Bisimulation, in the reinforcement learning tradition, is an equivalence relation $E$ on states such that $s_1 E s_2$ implies:

$R(s_1,a) = R(s_2,a)$ for all actions $a$
$\sum_{s'\in C}P(s'\mid s_1,a) = \sum_{s'\in C}P(s'\mid s_2,a)$ for every equivalence class $C$ .

For continuous state spaces, the bisimulation metric $d$ (the least fixed point of the Ferns–Panangaden–Precup operator) satisfies: $d(s_1, s_2) = \max_a\left\{ (1-\gamma)|r_{s_1}^a - r_{s_2}^a| + \gamma W_{d}(P_{s_1}^a, P_{s_2}^a)\right\}$ where $W_{d}$ is the Wasserstein distance induced by $d$ (Zhang et al., 2019, Li et al., 29 Nov 2025).

In event-structure and concurrency theory, bisimulation is defined coinductively over labeled transition systems or operational models (Petri nets, π-calculus, etc.), with explicit preservation of the causal order of events and concurrency structure (Gorrieri, 2022, Aubert et al., 2022).

2. Theoretical Connection: Causal States as Bisimulation Classes

In both RL and concurrency, the set of causal states coincides with the coarsest (finest-resolution) bisimulation partition sufficient for future prediction. In history-based MDPs, the causal-state partition is itself a bisimulation (Zhang et al., 2019). In the theory of Petri nets, causal bisimulation over "causal case graphs" yields equivalence classes that encode the entire causal history needed for further behavior. These classes are the so-called "causal states" (Bruni et al., 2015). In process calculi, causal-state representations are obtained as configurations (downward-closed, conflict-free sets) of events in an event-structure, with bisimulation preserving the causal partial order of events (Aubert et al., 2022).

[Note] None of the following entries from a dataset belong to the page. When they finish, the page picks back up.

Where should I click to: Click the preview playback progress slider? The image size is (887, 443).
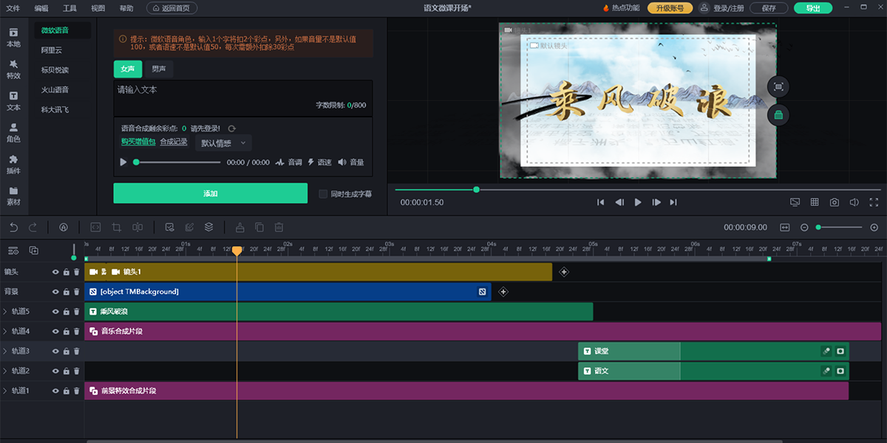476,190
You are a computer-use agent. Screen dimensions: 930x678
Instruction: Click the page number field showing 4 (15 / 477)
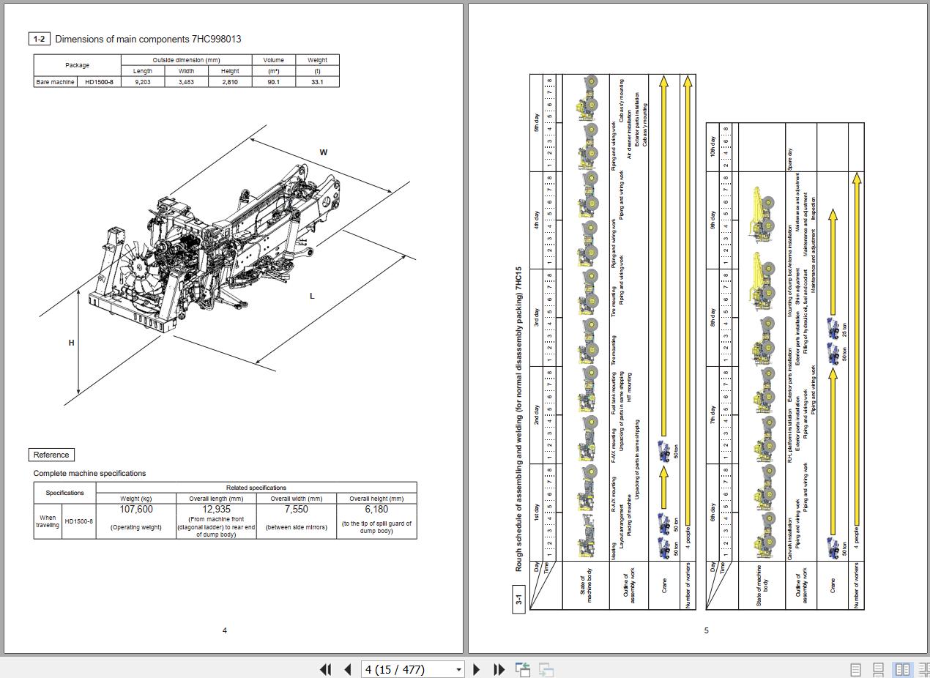click(405, 669)
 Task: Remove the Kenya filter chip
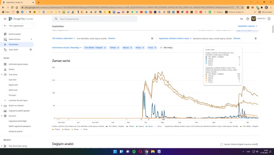coord(143,48)
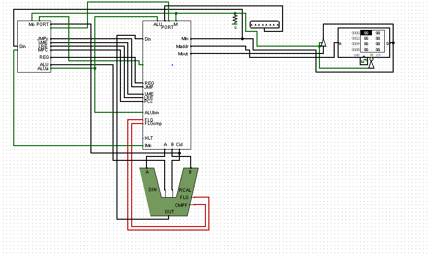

In “True Concurrency Can Be Easy,” the equivalence class of a marking under step-net bisimulation is a causal state: all markings with the same unordered, partial-order history of events up to concurrency and conflict are identified. This extends to structure-preserving and causal-net bisimilarity (Gorrieri, 2022).

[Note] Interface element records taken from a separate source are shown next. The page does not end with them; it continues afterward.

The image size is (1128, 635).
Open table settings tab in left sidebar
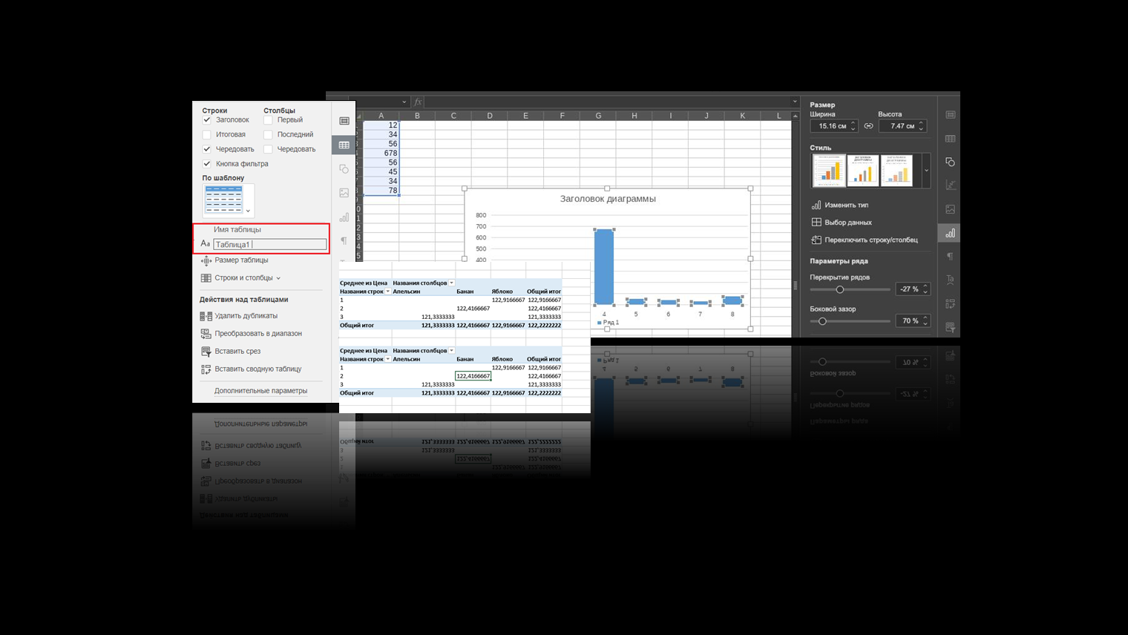click(344, 145)
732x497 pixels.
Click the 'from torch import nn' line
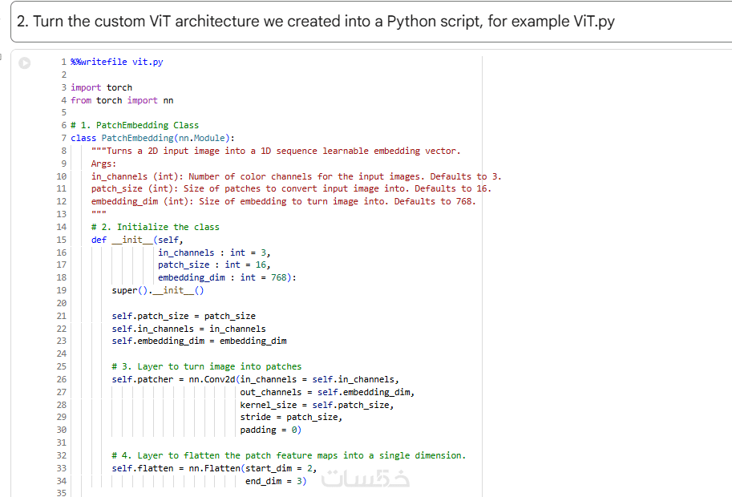point(122,100)
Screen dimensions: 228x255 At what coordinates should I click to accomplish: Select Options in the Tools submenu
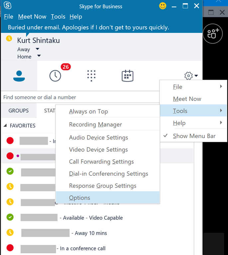coord(80,198)
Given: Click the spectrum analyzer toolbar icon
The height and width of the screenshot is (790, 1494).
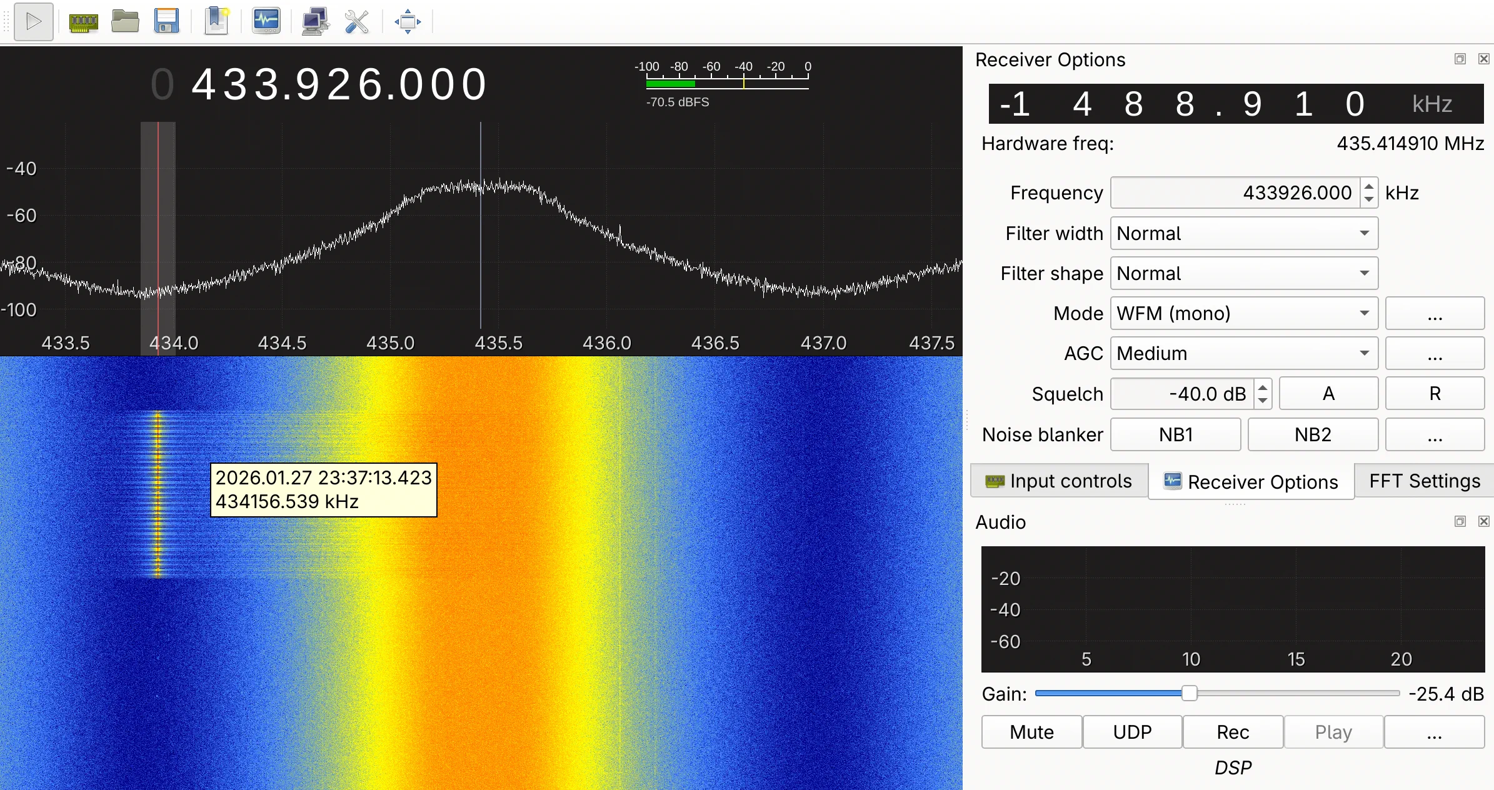Looking at the screenshot, I should tap(266, 21).
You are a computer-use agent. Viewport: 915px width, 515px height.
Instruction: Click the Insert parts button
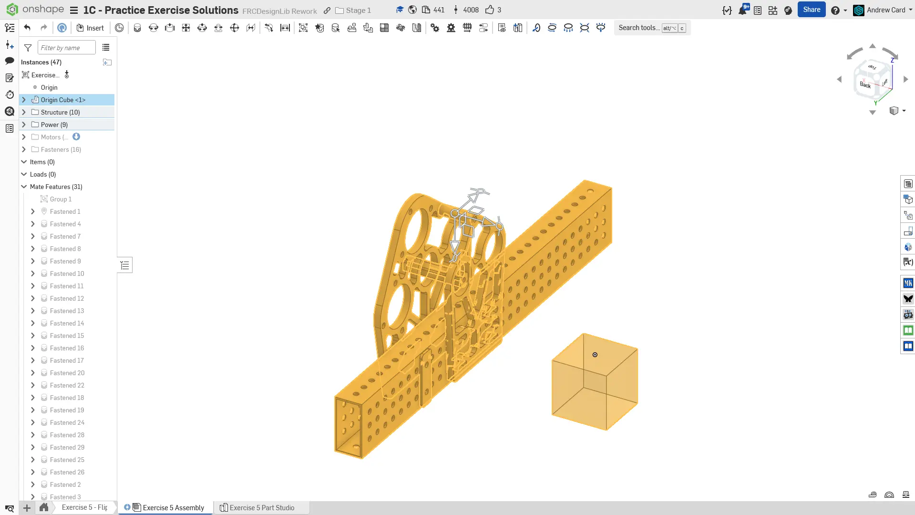point(90,28)
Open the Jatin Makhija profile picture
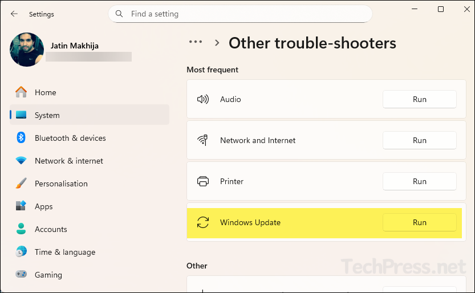Image resolution: width=475 pixels, height=293 pixels. [27, 50]
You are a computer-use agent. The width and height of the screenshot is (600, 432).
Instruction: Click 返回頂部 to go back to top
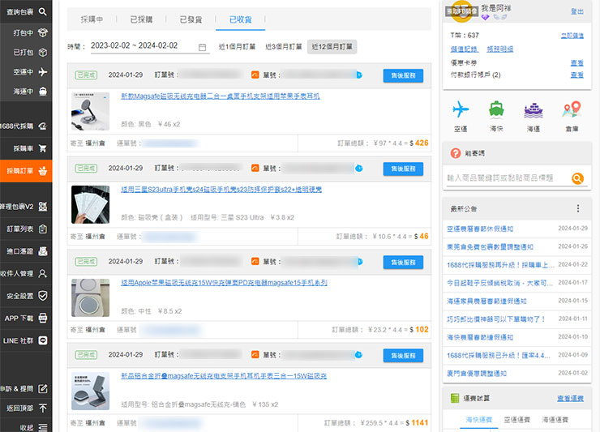[26, 408]
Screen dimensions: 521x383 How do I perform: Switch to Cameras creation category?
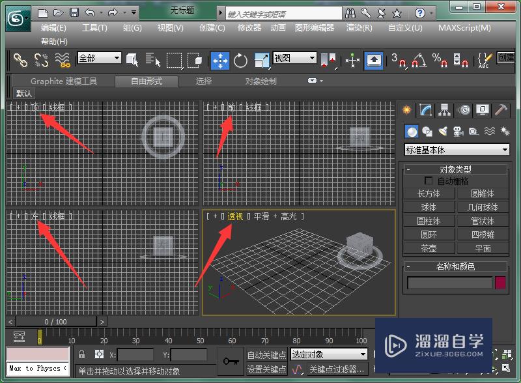click(458, 132)
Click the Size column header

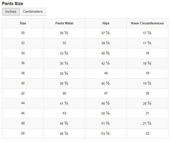23,23
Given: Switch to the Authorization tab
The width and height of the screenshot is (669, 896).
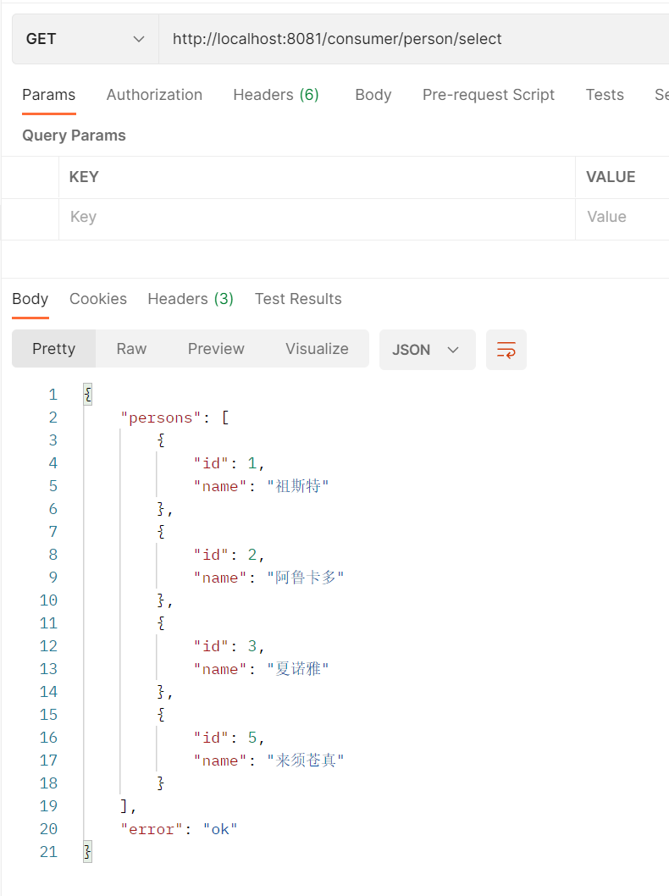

3. Quantitative Bisimulation Metrics and Value Approximation

Several works extend the qualitative notion of bisimulation to a quantitative metric, particularly in RL and learning theory, to reason about continuous representations and approximation. The bisimulation metric is the canonical behavioral pseudometric, with continuity properties: $|V^*(s_1) - V^*(s_2)| \leq \frac{1}{1-\gamma} d(s_1,s_2)$ where $V^*$ is the value function (Zhang et al., 2019). In recent advances, such as CaDiff (Li et al., 29 Nov 2025), a new bisimulation distance is introduced, leveraging the $p$ -Wasserstein metric between observable and denoised (causal) states: $d(\hat{s}, o) = \max_{a\in A}\left\{C_r W_p(P(r_{+1}\mid\hat{s},a), P(r_{+1}\mid o,a)) + C_s W_p(P(\hat{s}_{+1}\mid\hat{s},a), P(\hat{s}_{+1}\mid o,a))\right\}$ This framework provides explicit error bounds on value-function approximation, decomposing contributions from clustering, reward and transition modeling, and the bisimulation metric learning (Li et al., 29 Nov 2025).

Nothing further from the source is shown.